5 red banners, 3 yellow, 11 green, 2 yellow, 5 green, 3 blue, 2 red, 1 green, 1 yellow... The same colors seem to be close to each other (with some slight variation depending on the ordering of the third Patriot Superbowl championship and Red Sox title). So the natural question is whether any conclusions can be drawn from the fact that the colors seemed to be grouped together?

It could very well be that this is all purely coincidental: with only four teams capable of winning championships, you would expect at some point the same team to win two titles without one of the other three winning in between. But would the groupings be so obvious? A hypothesis would be that every so often, one of the teams will dominate its sport and that for a certain period of time will win way more than the other three Boston teams. When a team wins a given year, it has a much greater probability of winning the next than on a random year. So color clusters are actually proxys for team dominance during a certain era.


First approach

To determine which of the two reasoning is most likely, I ran a few simulations. By a few I mean a million. I considered 17 Celtics championships, 7 Red Sox championships, 6 Bruins championships and 3 Patriots championships, then randomly sampled without replacement. Our measurement of clustering is simply the number of clusters observed. The minimum number is 4 when all teams win all their titles without interruption (17 green, 7 red, 6 yellow and 3 blue, or 6 yellow, 3 blue, 17 green and 7 red, or...). The max is 33 when teams keep interrupting each other:
G-Y-G-Y-G-Y-G-Y-G-Y-G-Y-G-B-G-B-G-B-G-R-G-R-G-R-G-R-G-R-G-R-G-R-G.

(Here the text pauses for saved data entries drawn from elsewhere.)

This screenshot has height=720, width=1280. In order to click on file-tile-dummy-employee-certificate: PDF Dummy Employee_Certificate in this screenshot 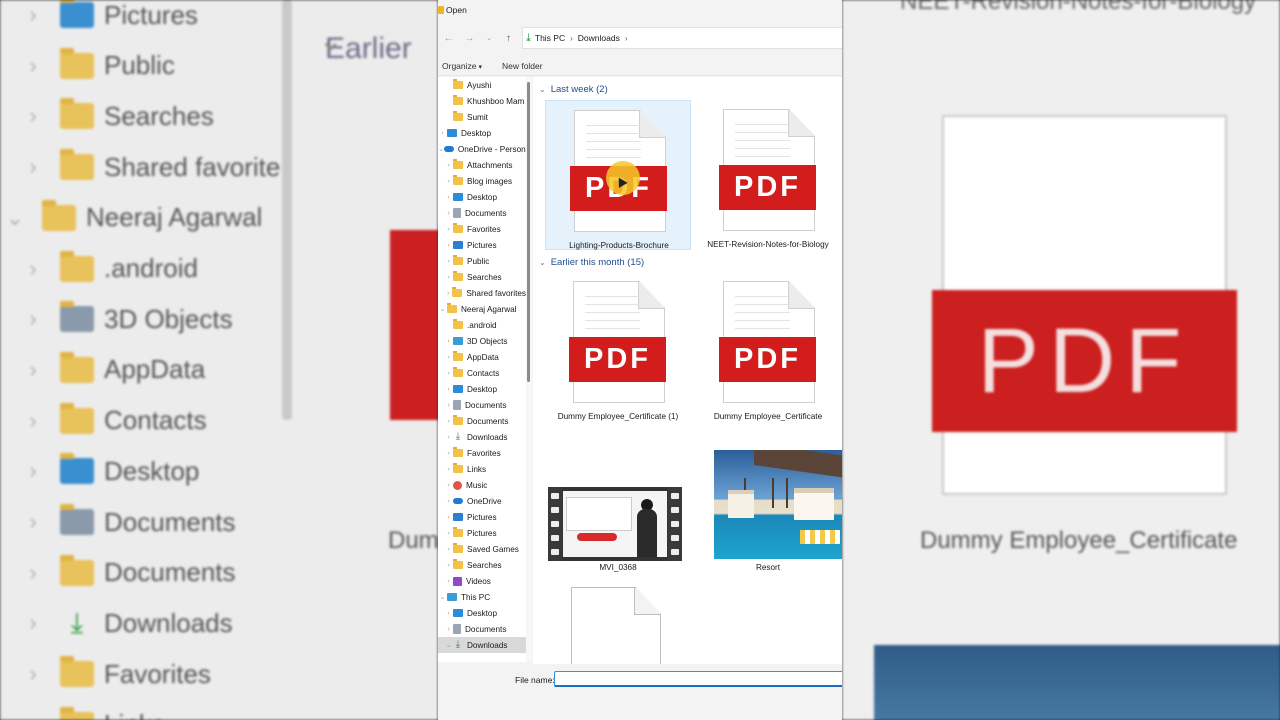, I will do `click(768, 347)`. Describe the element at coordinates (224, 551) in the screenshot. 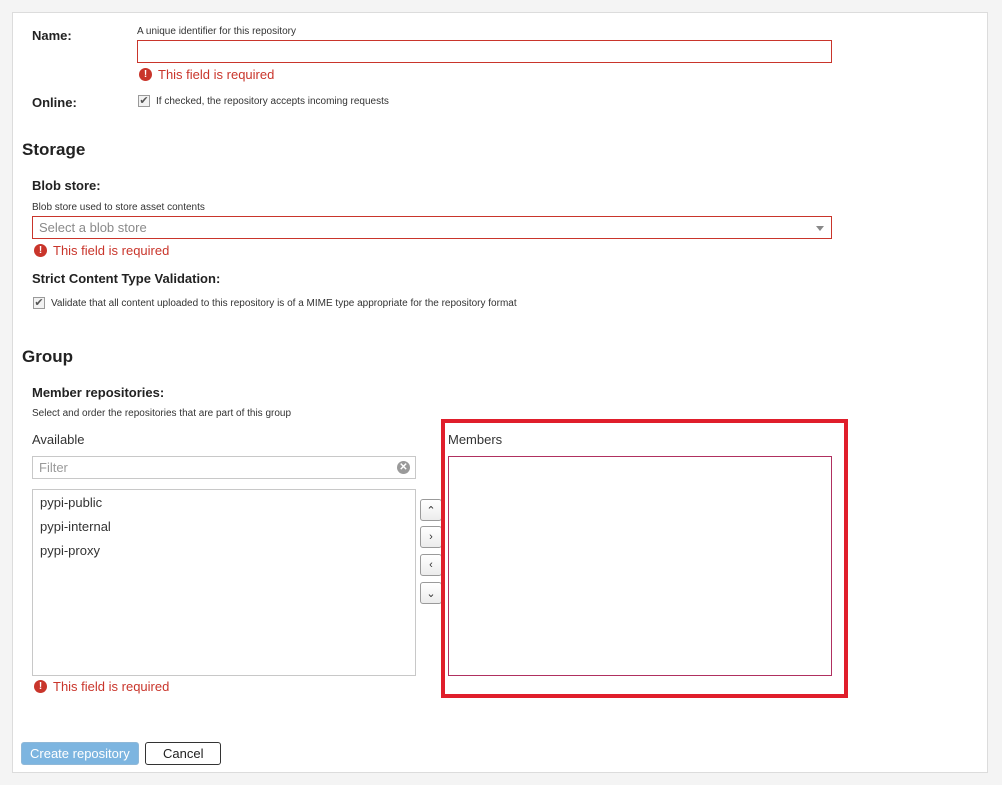

I see `list-item-pypi-proxy: pypi-proxy` at that location.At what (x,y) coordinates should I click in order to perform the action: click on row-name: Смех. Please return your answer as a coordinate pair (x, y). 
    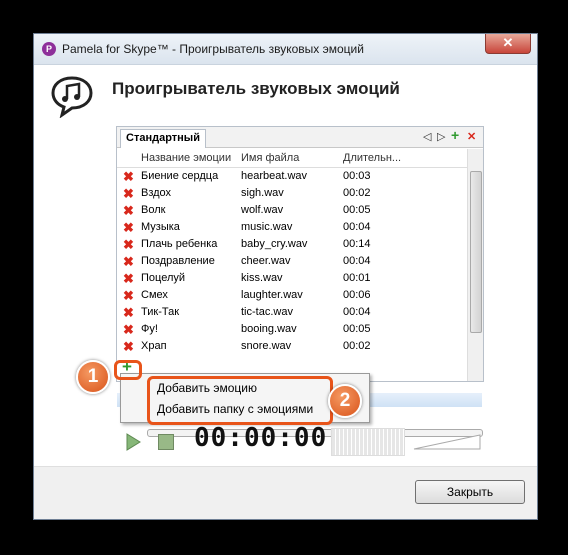
    Looking at the image, I should click on (154, 295).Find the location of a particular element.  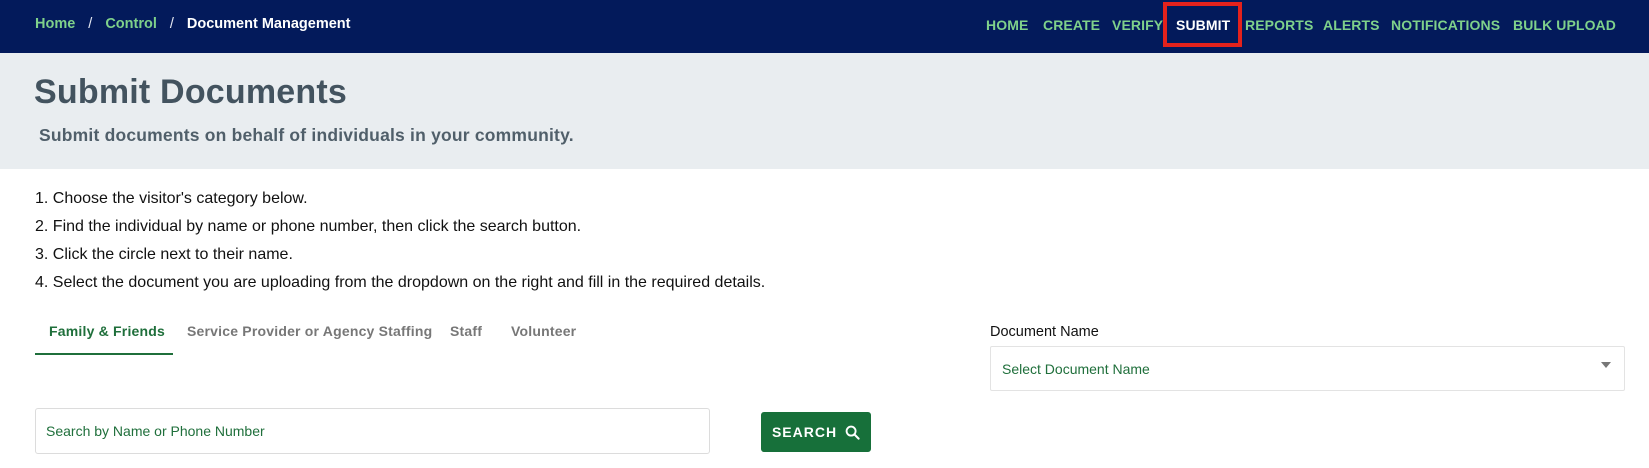

active-tab-underline is located at coordinates (104, 354).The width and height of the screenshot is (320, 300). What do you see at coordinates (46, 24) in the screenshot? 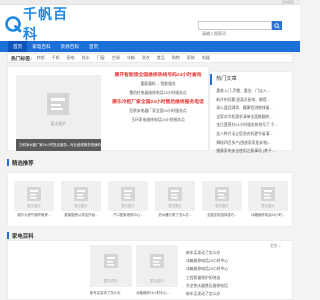
I see `logo-text: 千帆百科` at bounding box center [46, 24].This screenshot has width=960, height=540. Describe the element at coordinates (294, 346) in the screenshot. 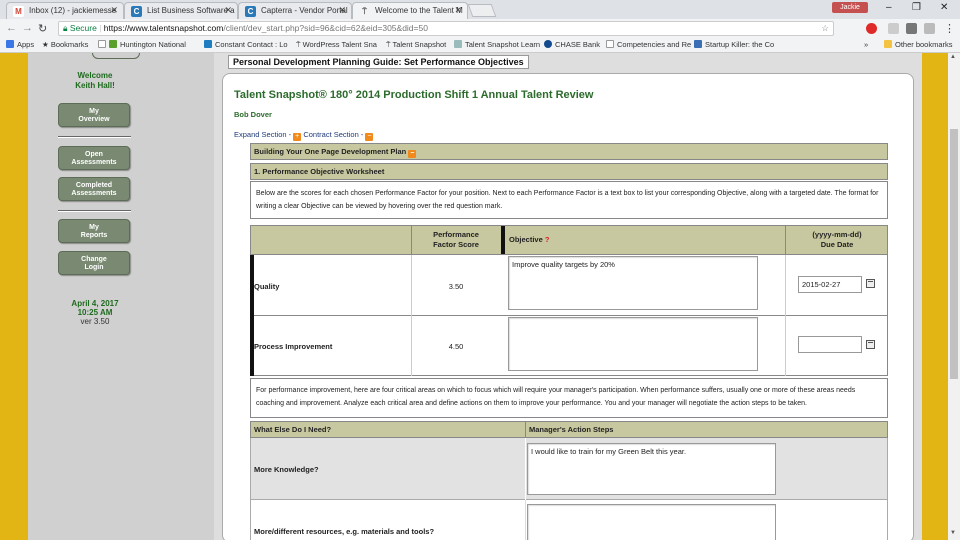

I see `factor-label: Process Improvement` at that location.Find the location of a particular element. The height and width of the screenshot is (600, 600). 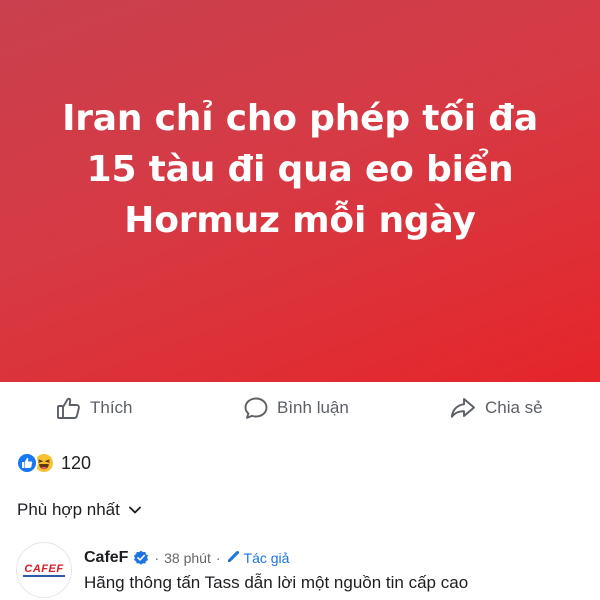

share-label: Chia sẻ is located at coordinates (514, 408).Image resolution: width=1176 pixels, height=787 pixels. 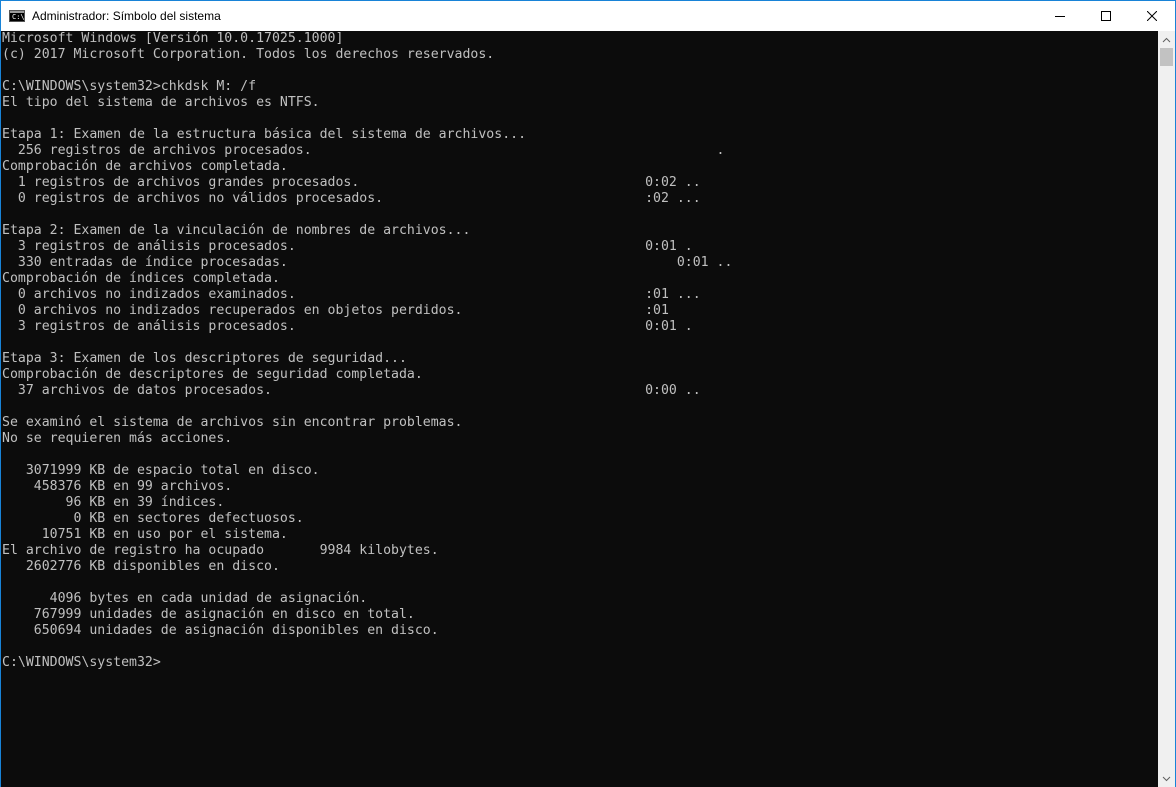 I want to click on console-line: C:\WINDOWS\system32>chkdsk M: /f, so click(x=130, y=86).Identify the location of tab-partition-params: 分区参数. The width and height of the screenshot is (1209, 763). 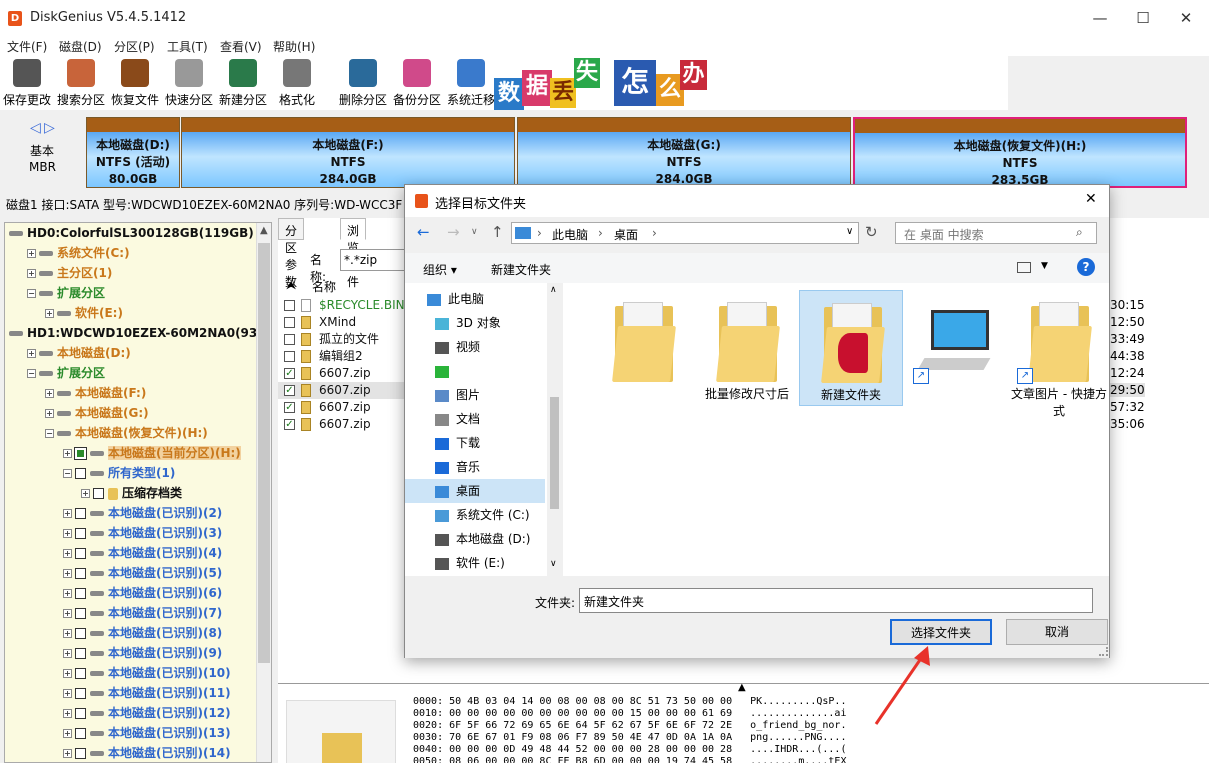
(292, 254).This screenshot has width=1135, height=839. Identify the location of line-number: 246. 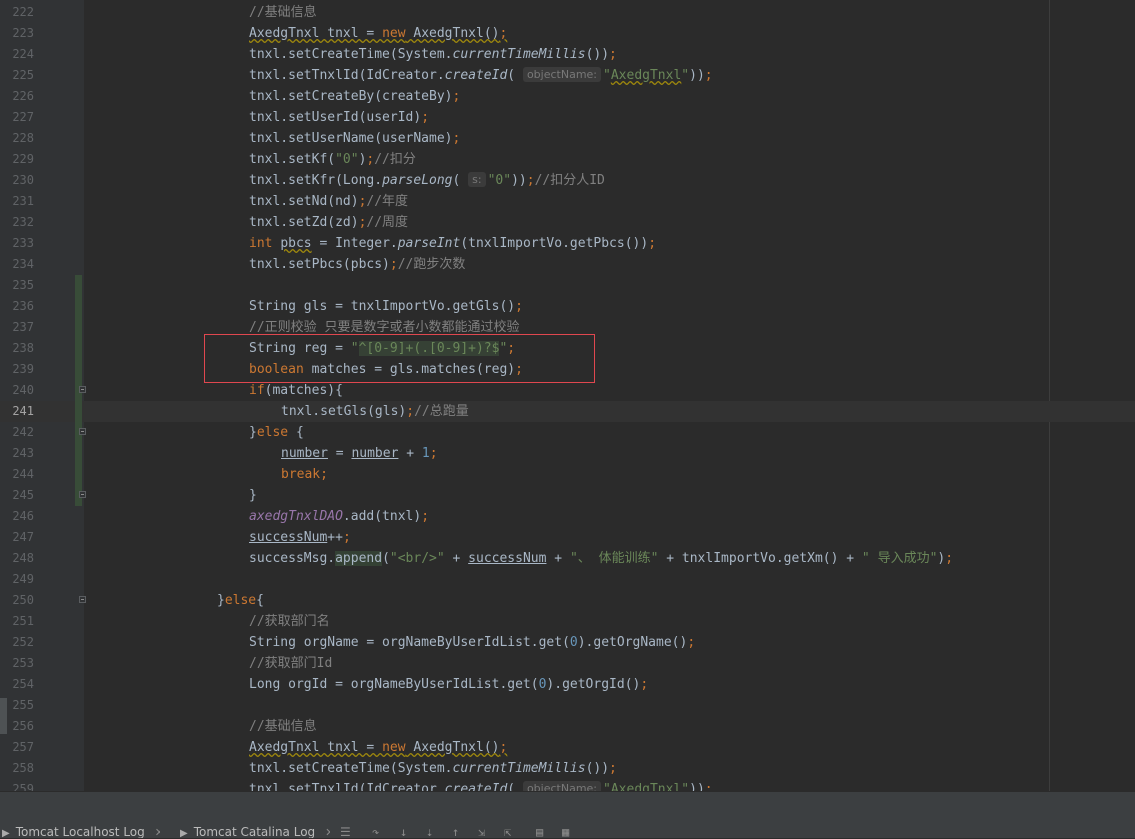
(23, 516).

In Boston history we have 9 transitions which is definitely on the low side. The histogram for a million simulations yields:




The average and median number of clusters was greater than 22. Not only is our observation of 9 (red vertical line) much lower, but not a single of our 1000000 simulation yielded a value less than 10! Talk about p-value!


Second Approach

We definitely simplified the true dynamics on championship winning by considering our urn of championships from which we picked. A second approach would be to look year by year at the probability of a team winning a championship.

Based on our observations of the last 114 years (assuming a start date in 1900) the Celtics won 17 times, the Red Sox 7 times, the Bruins 6 times and the Patriots 3 times. We can therefore use these empirical probabilities to generate other what-if scenarios where each year the probability of any team winning is independent of the past (no team dominance).
With this simple approach I only consider that a single team can win in any given year. Starting in 1900, I flip a very biased 5 sided-coin where Celtics come up with probability 17/114, Red Sox 7/114, Bruins 6/114, Patriots 3/114 and Nobody with 81/114. And then look again at how many clusters are obtained.



In the first approach we sampled without replacement from an urn with 33 championships. However in our new approach we could get no championship at all every single year or a championship every single year! We can't just compare the number of clusters, but should instead look at cluster average: # transitions / # championships. In real life the ratio is 8/33  ~ 0.2424. In our new 1000000 sample we were able to generate a few cases that out-performed real life where 8 transitions were also observed but with 34 and even 36 championships. Some very low values of averages were observed when the number of championships won was almost half (4 transitions and 19 championships, this was huge Celtics dominance!). That being said, only 39 out of 1000000 simulations yielded an equivalent or better ratio. Here's a plot of the distribution of cluster-to-championship ratio, with the red line indicating what we observed in Boston:




So no matter how simple our approaches, we have definitely put forward some evidence of sports dominance by Boston's teams (and luckily for our analysis, Boston's teams did not dominated at the same time too often or that would have created some high frequency alternating between the two teams, thus breaking our clustering metric).

I don't believe my three-year old grasped all the subtleties involved here, but I definitely hope all those bright colors will get here interested in stats!